_Input rows_
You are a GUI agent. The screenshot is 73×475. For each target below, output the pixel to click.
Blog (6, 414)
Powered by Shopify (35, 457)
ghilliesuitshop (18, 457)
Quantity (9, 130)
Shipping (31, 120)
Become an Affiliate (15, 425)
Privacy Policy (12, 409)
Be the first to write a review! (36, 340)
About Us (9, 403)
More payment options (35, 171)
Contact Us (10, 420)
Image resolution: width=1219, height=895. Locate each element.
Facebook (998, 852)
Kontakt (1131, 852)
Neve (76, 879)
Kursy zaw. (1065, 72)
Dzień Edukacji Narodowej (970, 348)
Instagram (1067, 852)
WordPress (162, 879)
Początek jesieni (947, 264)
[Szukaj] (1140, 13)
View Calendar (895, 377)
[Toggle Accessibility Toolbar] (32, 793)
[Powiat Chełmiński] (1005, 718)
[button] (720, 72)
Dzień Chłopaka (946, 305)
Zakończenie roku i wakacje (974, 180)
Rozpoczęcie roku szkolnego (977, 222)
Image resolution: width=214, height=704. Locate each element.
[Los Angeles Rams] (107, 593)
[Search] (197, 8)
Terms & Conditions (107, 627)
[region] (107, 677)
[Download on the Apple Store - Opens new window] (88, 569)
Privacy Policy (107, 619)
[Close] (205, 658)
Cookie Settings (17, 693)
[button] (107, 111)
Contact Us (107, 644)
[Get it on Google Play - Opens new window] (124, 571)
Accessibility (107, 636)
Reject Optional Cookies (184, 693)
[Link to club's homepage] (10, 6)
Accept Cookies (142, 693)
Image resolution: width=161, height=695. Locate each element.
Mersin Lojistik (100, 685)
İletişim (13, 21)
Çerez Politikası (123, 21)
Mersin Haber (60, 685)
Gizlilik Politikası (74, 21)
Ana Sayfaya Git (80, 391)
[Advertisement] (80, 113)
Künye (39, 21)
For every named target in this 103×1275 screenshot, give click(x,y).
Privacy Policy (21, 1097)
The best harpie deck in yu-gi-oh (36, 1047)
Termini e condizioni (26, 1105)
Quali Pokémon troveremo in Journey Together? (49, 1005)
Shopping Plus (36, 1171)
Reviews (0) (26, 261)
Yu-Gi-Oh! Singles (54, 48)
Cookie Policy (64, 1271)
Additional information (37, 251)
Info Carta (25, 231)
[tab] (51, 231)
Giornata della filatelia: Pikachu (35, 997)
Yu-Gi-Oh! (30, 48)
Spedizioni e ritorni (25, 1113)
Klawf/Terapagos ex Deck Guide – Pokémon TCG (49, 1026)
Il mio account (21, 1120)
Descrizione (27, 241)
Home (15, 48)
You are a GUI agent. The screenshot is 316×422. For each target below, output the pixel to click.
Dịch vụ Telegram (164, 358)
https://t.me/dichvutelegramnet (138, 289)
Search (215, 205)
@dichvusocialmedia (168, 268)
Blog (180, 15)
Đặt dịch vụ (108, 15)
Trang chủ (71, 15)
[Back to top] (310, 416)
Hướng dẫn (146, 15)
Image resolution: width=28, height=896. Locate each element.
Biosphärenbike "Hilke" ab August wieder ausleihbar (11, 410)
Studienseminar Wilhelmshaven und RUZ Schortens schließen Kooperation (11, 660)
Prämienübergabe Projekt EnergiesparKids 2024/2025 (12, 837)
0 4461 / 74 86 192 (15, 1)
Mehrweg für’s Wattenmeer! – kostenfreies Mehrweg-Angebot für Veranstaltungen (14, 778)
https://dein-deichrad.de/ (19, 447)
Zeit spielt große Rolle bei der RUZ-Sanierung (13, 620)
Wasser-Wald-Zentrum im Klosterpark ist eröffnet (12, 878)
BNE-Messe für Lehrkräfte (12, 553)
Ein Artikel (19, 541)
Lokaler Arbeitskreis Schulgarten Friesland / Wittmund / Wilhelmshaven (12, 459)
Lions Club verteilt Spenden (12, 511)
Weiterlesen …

_Work instructions_
Please rewrite all of the lines above, renaming "Privacy Policy" to "Privacy Notice" and leaving everything else unchanged.

_Result for this exercise_
You are a GUI agent. The screenshot is 73×475. For each target below, output the pixel to click.
Blog (6, 414)
Powered by Shopify (35, 457)
ghilliesuitshop (18, 457)
Quantity (9, 130)
Shipping (31, 120)
Become an Affiliate (15, 425)
Privacy Notice (12, 409)
Be the first to write a review! (36, 340)
About Us (9, 403)
More payment options (35, 171)
Contact Us (10, 420)
Image resolution: width=1219, height=895. Locate each element.
Facebook (998, 852)
Kontakt (1131, 852)
Neve (76, 879)
Kursy zaw. (1065, 72)
Dzień Edukacji Narodowej (970, 348)
Instagram (1067, 852)
WordPress (162, 879)
Początek jesieni (947, 264)
[Szukaj] (1140, 13)
View Calendar (895, 377)
[Toggle Accessibility Toolbar] (32, 793)
[Powiat Chełmiński] (1005, 718)
[button] (720, 72)
Dzień Chłopaka (946, 305)
Zakończenie roku i wakacje (974, 180)
Rozpoczęcie roku szkolnego (977, 222)
Image resolution: width=214, height=704. Locate each element.
[Los Angeles Rams] (107, 593)
[Search] (197, 8)
Terms & Conditions (107, 627)
[region] (107, 677)
[Download on the Apple Store - Opens new window] (88, 569)
Privacy Notice (107, 619)
[Close] (205, 658)
Cookie Settings (17, 693)
[button] (107, 111)
Contact Us (107, 644)
[Get it on Google Play - Opens new window] (124, 571)
Accessibility (107, 636)
Reject Optional Cookies (184, 693)
[Link to club's homepage] (10, 6)
Accept Cookies (142, 693)
Image resolution: width=161, height=695. Locate each element.
Mersin Lojistik (100, 685)
İletişim (13, 21)
Çerez Politikası (123, 21)
Mersin Haber (60, 685)
Gizlilik Politikası (74, 21)
Ana Sayfaya Git (80, 391)
[Advertisement] (80, 113)
Künye (39, 21)
For every named target in this 103×1275 screenshot, give click(x,y).
Privacy Notice (21, 1097)
The best harpie deck in yu-gi-oh (36, 1047)
Termini e condizioni (26, 1105)
Quali Pokémon troveremo in Journey Together? (49, 1005)
Shopping Plus (36, 1171)
Reviews (0) (26, 261)
Yu-Gi-Oh! Singles (54, 48)
Cookie Policy (64, 1271)
Additional information (37, 251)
Info Carta (25, 231)
[tab] (51, 231)
Giornata della filatelia: Pikachu (35, 997)
Yu-Gi-Oh! (30, 48)
Spedizioni e ritorni (25, 1113)
Klawf/Terapagos ex Deck Guide – Pokémon TCG (49, 1026)
Il mio account (21, 1120)
Descrizione (27, 241)
Home (15, 48)
You are a GUI agent. The screenshot is 316×422. For each target below, output the pixel to click.
Dịch vụ Telegram (164, 358)
https://t.me/dichvutelegramnet (138, 289)
Search (215, 205)
@dichvusocialmedia (168, 268)
Blog (180, 15)
Đặt dịch vụ (108, 15)
Trang chủ (71, 15)
[Back to top] (310, 416)
Hướng dẫn (146, 15)
Image resolution: width=28, height=896. Locate each element.
Biosphärenbike "Hilke" ab August wieder ausleihbar (11, 410)
Studienseminar Wilhelmshaven und RUZ Schortens schließen Kooperation (11, 660)
Prämienübergabe Projekt EnergiesparKids 2024/2025 (12, 837)
0 4461 / 74 86 192 (15, 1)
Mehrweg für’s Wattenmeer! – kostenfreies Mehrweg-Angebot für Veranstaltungen (14, 778)
https://dein-deichrad.de/ (19, 447)
Zeit spielt große Rolle bei der RUZ-Sanierung (13, 620)
Wasser-Wald-Zentrum im Klosterpark ist eröffnet (12, 878)
BNE-Messe für Lehrkräfte (12, 553)
Ein Artikel (19, 541)
Lokaler Arbeitskreis Schulgarten Friesland / Wittmund / Wilhelmshaven (12, 459)
Lions Club verteilt Spenden (12, 511)
Weiterlesen …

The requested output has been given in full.